5 principles for agentic AI in credit monitoring

A few principles emerged from the project that apply to any organization automating continuous research and risk monitoring:

  1. Use specialised agents, not one mega-model. A pipeline of focused agents (corporate, sentiment, compliance, custom) is easier to test, easier to improve, and easier to explain to risk and compliance reviewers than a single opaque system.

  2. Make the diff the headline. Comparing each cycle to the previous report - and surfacing what changed - is what turns continuous monitoring into actionable risk intelligence, not a daily firehose.

  3. Co-create with the people doing the analysis. Which signals matter, which sources to trust, which patterns indicate real risk - these are subject-matter decisions, not engineering ones.

  4. Engineer configurability over hardcoding. Risk signals evolve.

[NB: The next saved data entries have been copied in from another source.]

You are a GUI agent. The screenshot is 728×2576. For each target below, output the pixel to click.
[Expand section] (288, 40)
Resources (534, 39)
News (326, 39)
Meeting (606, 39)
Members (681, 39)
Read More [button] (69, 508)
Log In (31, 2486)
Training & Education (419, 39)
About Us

A framework that lets the team add a new agent on demand is worth far more than a system shipped with a fixed list of checks.

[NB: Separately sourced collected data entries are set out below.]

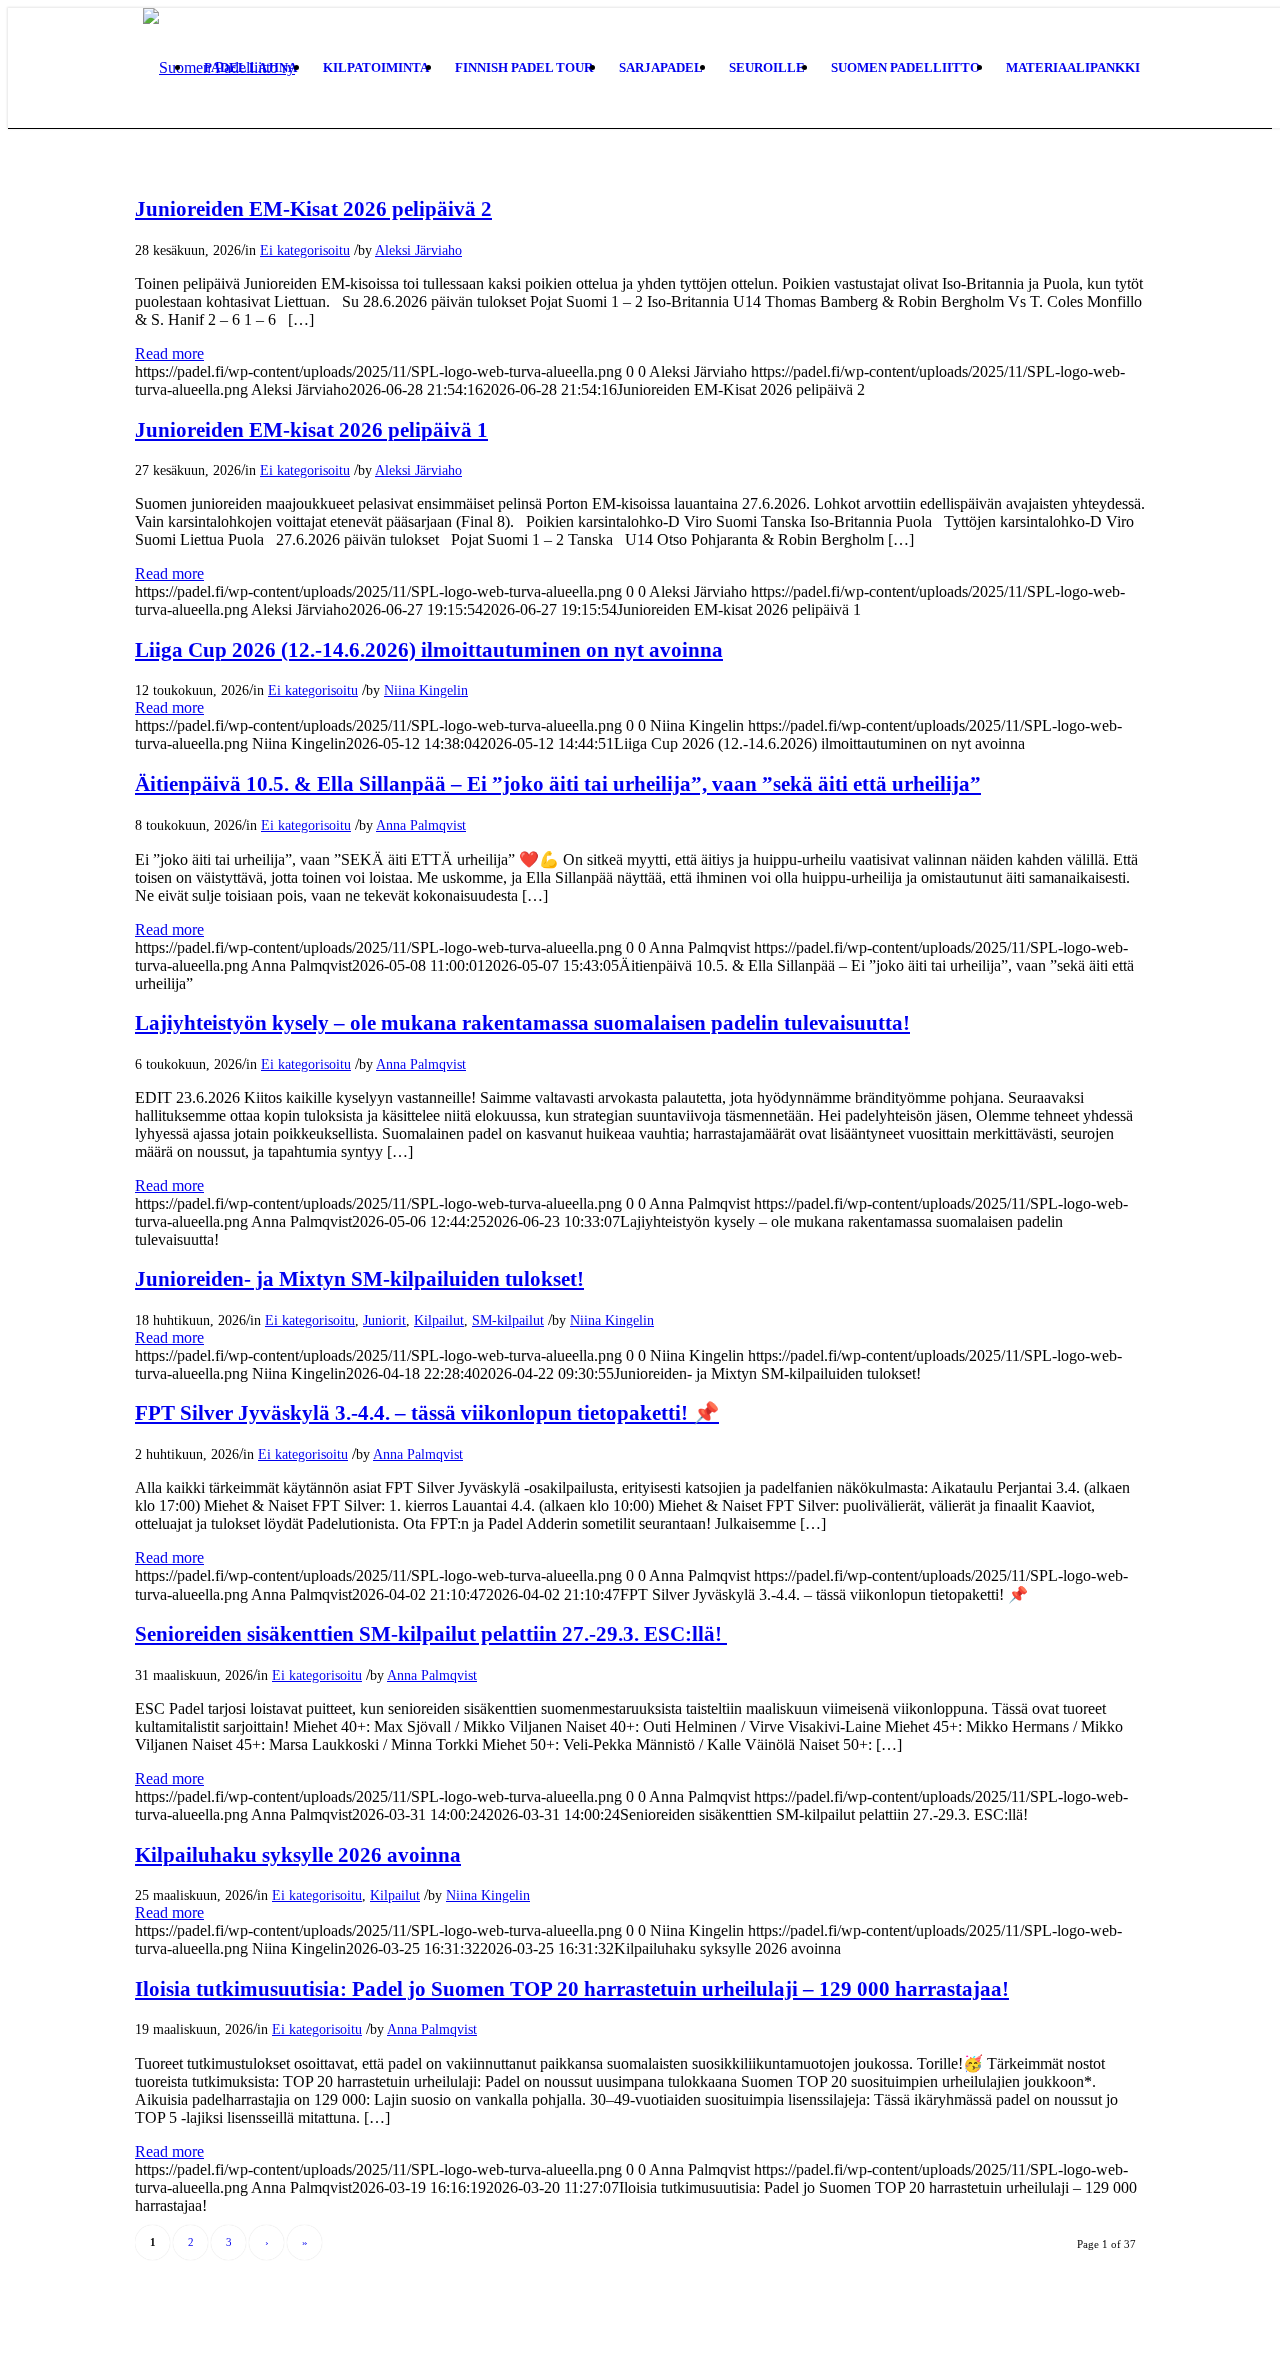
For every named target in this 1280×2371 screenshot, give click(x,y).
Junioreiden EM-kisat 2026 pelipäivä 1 (311, 430)
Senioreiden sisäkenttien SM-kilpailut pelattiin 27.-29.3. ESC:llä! (431, 1634)
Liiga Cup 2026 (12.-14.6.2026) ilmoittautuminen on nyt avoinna (429, 650)
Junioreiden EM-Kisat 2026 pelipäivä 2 (313, 209)
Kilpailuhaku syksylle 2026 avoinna (298, 1855)
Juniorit (384, 1320)
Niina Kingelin (426, 690)
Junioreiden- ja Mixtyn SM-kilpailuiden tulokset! (359, 1279)
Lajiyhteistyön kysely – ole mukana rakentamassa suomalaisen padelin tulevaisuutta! (522, 1023)
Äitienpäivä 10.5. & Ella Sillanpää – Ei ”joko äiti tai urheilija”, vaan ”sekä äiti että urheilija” (558, 784)
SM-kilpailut (508, 1320)
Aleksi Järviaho (418, 250)
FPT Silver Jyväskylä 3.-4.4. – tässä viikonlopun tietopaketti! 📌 (427, 1413)
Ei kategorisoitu (305, 250)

  5. Treat retention as a design choice. Zero source-document retention beyond reporting is a feature, not a constraint - it makes the system easier to deploy in regulated credit environments.

SUMMARY

Softwise.AI and the client co-created a modular, agent-based AI system that compresses the factoring underwriting research-to-report loop from hours of manual work to under 2 minutes per company - while making monitoring continuous, scalable, and change-aware. Built around a configurable suite of specialised agents coordinated by a master agent, designed for enterprise-grade security and hybrid deployment, and validated in joint testing on a sample portfolio, the system positions the underwriting team to grow the portfolio with greater speed, consistency, and risk visibility - and to keep adapting the monitoring approach as the business evolves.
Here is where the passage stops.